§ Job
Could you rewrite the material below, changing every "Find the location of a particular element" to "Locate a specific element" and keeping everything else as it is?

* Start *

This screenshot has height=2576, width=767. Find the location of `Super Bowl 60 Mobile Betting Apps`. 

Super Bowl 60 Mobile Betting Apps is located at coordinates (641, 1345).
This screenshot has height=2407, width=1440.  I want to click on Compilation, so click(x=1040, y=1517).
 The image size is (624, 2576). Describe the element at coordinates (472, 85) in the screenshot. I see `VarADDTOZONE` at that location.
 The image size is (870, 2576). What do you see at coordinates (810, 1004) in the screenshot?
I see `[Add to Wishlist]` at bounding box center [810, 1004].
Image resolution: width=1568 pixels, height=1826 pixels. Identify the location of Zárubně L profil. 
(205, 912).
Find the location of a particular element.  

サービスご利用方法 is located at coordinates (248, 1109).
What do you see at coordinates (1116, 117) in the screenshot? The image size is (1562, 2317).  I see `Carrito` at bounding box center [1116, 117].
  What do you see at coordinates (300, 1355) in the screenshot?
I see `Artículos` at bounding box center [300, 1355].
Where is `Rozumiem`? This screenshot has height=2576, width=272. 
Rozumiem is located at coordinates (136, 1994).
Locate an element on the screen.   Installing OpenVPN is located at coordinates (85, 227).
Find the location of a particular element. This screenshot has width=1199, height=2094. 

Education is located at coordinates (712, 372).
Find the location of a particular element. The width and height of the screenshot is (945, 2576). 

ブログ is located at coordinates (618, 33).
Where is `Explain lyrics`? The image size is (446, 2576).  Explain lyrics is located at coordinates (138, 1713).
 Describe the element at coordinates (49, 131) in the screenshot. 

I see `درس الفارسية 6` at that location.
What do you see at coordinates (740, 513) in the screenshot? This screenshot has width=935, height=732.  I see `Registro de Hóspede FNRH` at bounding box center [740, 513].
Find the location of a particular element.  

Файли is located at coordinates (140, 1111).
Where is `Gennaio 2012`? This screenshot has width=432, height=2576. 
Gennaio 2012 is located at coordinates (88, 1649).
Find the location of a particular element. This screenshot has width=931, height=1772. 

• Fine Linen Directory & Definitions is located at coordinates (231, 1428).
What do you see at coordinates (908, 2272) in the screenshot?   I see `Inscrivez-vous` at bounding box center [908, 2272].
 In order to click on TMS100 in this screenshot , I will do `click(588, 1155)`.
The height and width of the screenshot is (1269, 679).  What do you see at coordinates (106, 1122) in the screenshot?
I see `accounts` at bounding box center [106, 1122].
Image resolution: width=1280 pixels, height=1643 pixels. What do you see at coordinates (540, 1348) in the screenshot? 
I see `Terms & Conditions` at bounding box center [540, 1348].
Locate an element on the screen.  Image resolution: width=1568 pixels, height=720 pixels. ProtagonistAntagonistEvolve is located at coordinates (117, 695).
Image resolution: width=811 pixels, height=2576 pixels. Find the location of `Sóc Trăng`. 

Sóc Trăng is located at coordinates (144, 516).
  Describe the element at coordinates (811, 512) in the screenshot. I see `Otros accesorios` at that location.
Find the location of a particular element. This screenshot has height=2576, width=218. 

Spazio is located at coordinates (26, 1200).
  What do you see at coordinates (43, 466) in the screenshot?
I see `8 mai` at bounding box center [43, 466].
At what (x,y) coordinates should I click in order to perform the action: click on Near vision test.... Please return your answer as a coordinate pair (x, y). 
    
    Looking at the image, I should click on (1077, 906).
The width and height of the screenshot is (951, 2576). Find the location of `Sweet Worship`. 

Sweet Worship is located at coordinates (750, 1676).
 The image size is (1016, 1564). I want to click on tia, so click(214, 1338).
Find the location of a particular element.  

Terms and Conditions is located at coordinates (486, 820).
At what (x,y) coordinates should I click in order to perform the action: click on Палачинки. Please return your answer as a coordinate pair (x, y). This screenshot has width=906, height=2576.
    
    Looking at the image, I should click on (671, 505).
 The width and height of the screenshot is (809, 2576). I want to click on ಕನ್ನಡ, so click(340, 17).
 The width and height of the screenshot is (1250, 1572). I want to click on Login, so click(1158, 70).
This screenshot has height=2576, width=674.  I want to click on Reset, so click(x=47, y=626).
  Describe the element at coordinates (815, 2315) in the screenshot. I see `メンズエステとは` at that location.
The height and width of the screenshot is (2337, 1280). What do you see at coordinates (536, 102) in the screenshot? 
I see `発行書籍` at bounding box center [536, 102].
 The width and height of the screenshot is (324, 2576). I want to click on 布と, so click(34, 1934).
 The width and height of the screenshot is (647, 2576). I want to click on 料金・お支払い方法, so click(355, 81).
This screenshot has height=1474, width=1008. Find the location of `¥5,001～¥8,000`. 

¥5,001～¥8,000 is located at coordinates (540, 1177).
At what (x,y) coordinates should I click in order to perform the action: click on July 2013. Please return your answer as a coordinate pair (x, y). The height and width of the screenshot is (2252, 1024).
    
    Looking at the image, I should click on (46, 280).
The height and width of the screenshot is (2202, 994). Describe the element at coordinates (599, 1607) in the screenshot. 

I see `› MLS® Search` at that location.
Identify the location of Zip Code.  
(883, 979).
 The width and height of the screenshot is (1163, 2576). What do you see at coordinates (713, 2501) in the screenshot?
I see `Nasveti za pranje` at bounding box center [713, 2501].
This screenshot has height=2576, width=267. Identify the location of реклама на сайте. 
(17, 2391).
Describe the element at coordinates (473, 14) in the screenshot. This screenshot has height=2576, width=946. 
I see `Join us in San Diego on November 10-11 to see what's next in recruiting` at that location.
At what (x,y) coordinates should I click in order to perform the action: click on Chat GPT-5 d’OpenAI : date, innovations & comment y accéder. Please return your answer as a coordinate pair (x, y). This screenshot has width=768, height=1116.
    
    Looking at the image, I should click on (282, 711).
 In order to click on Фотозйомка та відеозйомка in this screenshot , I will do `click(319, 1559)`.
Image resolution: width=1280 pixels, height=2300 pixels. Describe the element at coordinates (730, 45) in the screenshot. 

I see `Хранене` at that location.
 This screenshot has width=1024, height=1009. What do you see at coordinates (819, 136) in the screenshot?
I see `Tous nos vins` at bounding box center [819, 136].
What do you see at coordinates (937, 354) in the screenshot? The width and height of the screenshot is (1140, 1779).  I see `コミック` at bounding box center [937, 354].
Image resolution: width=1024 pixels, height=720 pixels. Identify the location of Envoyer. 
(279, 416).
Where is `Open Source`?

* End *

§ Task response
This screenshot has height=2576, width=767. Find the location of `Super Bowl 60 Mobile Betting Apps`. 

Super Bowl 60 Mobile Betting Apps is located at coordinates (641, 1345).
This screenshot has height=2407, width=1440.  I want to click on Compilation, so click(x=1040, y=1517).
 The image size is (624, 2576). Describe the element at coordinates (472, 85) in the screenshot. I see `VarADDTOZONE` at that location.
 The image size is (870, 2576). What do you see at coordinates (810, 1004) in the screenshot?
I see `[Add to Wishlist]` at bounding box center [810, 1004].
Image resolution: width=1568 pixels, height=1826 pixels. Identify the location of Zárubně L profil. 
(205, 912).
Locate a specific element.  

サービスご利用方法 is located at coordinates (248, 1109).
What do you see at coordinates (1116, 117) in the screenshot? The image size is (1562, 2317).  I see `Carrito` at bounding box center [1116, 117].
  What do you see at coordinates (300, 1355) in the screenshot?
I see `Artículos` at bounding box center [300, 1355].
Where is `Rozumiem`? This screenshot has height=2576, width=272. 
Rozumiem is located at coordinates (136, 1994).
Locate an element on the screen.   Installing OpenVPN is located at coordinates (85, 227).
Locate a specific element. This screenshot has width=1199, height=2094. 

Education is located at coordinates (712, 372).
Locate a specific element. The width and height of the screenshot is (945, 2576). 

ブログ is located at coordinates (618, 33).
Where is `Explain lyrics`? The image size is (446, 2576).  Explain lyrics is located at coordinates (138, 1713).
 Describe the element at coordinates (49, 131) in the screenshot. 

I see `درس الفارسية 6` at that location.
What do you see at coordinates (740, 513) in the screenshot? This screenshot has width=935, height=732.  I see `Registro de Hóspede FNRH` at bounding box center [740, 513].
Locate a specific element.  

Файли is located at coordinates (140, 1111).
Where is `Gennaio 2012`? This screenshot has width=432, height=2576. 
Gennaio 2012 is located at coordinates (88, 1649).
Locate a specific element. This screenshot has width=931, height=1772. 

• Fine Linen Directory & Definitions is located at coordinates (231, 1428).
What do you see at coordinates (908, 2272) in the screenshot?   I see `Inscrivez-vous` at bounding box center [908, 2272].
 In order to click on TMS100 in this screenshot , I will do `click(588, 1155)`.
The height and width of the screenshot is (1269, 679).  What do you see at coordinates (106, 1122) in the screenshot?
I see `accounts` at bounding box center [106, 1122].
Image resolution: width=1280 pixels, height=1643 pixels. What do you see at coordinates (540, 1348) in the screenshot? 
I see `Terms & Conditions` at bounding box center [540, 1348].
Locate an element on the screen.  Image resolution: width=1568 pixels, height=720 pixels. ProtagonistAntagonistEvolve is located at coordinates (117, 695).
Image resolution: width=811 pixels, height=2576 pixels. Find the location of `Sóc Trăng`. 

Sóc Trăng is located at coordinates (144, 516).
  Describe the element at coordinates (811, 512) in the screenshot. I see `Otros accesorios` at that location.
Locate a specific element. This screenshot has height=2576, width=218. 

Spazio is located at coordinates (26, 1200).
  What do you see at coordinates (43, 466) in the screenshot?
I see `8 mai` at bounding box center [43, 466].
At what (x,y) coordinates should I click in order to perform the action: click on Near vision test.... Please return your answer as a coordinate pair (x, y). 
    
    Looking at the image, I should click on (1077, 906).
The width and height of the screenshot is (951, 2576). Find the location of `Sweet Worship`. 

Sweet Worship is located at coordinates (750, 1676).
 The image size is (1016, 1564). I want to click on tia, so click(214, 1338).
Locate a specific element.  

Terms and Conditions is located at coordinates (486, 820).
At what (x,y) coordinates should I click in order to perform the action: click on Палачинки. Please return your answer as a coordinate pair (x, y). This screenshot has width=906, height=2576.
    
    Looking at the image, I should click on (671, 505).
 The width and height of the screenshot is (809, 2576). I want to click on ಕನ್ನಡ, so click(340, 17).
 The width and height of the screenshot is (1250, 1572). I want to click on Login, so click(1158, 70).
This screenshot has height=2576, width=674.  I want to click on Reset, so click(x=47, y=626).
  Describe the element at coordinates (815, 2315) in the screenshot. I see `メンズエステとは` at that location.
The height and width of the screenshot is (2337, 1280). What do you see at coordinates (536, 102) in the screenshot? 
I see `発行書籍` at bounding box center [536, 102].
 The width and height of the screenshot is (324, 2576). I want to click on 布と, so click(34, 1934).
 The width and height of the screenshot is (647, 2576). I want to click on 料金・お支払い方法, so click(355, 81).
This screenshot has height=1474, width=1008. Find the location of `¥5,001～¥8,000`. 

¥5,001～¥8,000 is located at coordinates (540, 1177).
At what (x,y) coordinates should I click in order to perform the action: click on July 2013. Please return your answer as a coordinate pair (x, y). The height and width of the screenshot is (2252, 1024).
    
    Looking at the image, I should click on (46, 280).
The height and width of the screenshot is (2202, 994). Describe the element at coordinates (599, 1607) in the screenshot. 

I see `› MLS® Search` at that location.
Identify the location of Zip Code.  
(883, 979).
 The width and height of the screenshot is (1163, 2576). What do you see at coordinates (713, 2501) in the screenshot?
I see `Nasveti za pranje` at bounding box center [713, 2501].
This screenshot has height=2576, width=267. Identify the location of реклама на сайте. 
(17, 2391).
Describe the element at coordinates (473, 14) in the screenshot. This screenshot has height=2576, width=946. 
I see `Join us in San Diego on November 10-11 to see what's next in recruiting` at that location.
At what (x,y) coordinates should I click in order to perform the action: click on Chat GPT-5 d’OpenAI : date, innovations & comment y accéder. Please return your answer as a coordinate pair (x, y). This screenshot has width=768, height=1116.
    
    Looking at the image, I should click on (282, 711).
 In order to click on Фотозйомка та відеозйомка in this screenshot , I will do `click(319, 1559)`.
Image resolution: width=1280 pixels, height=2300 pixels. Describe the element at coordinates (730, 45) in the screenshot. 

I see `Хранене` at that location.
 This screenshot has width=1024, height=1009. What do you see at coordinates (819, 136) in the screenshot?
I see `Tous nos vins` at bounding box center [819, 136].
What do you see at coordinates (937, 354) in the screenshot? The width and height of the screenshot is (1140, 1779).  I see `コミック` at bounding box center [937, 354].
Image resolution: width=1024 pixels, height=720 pixels. Identify the location of Envoyer. 
(279, 416).
Where is `Open Source`?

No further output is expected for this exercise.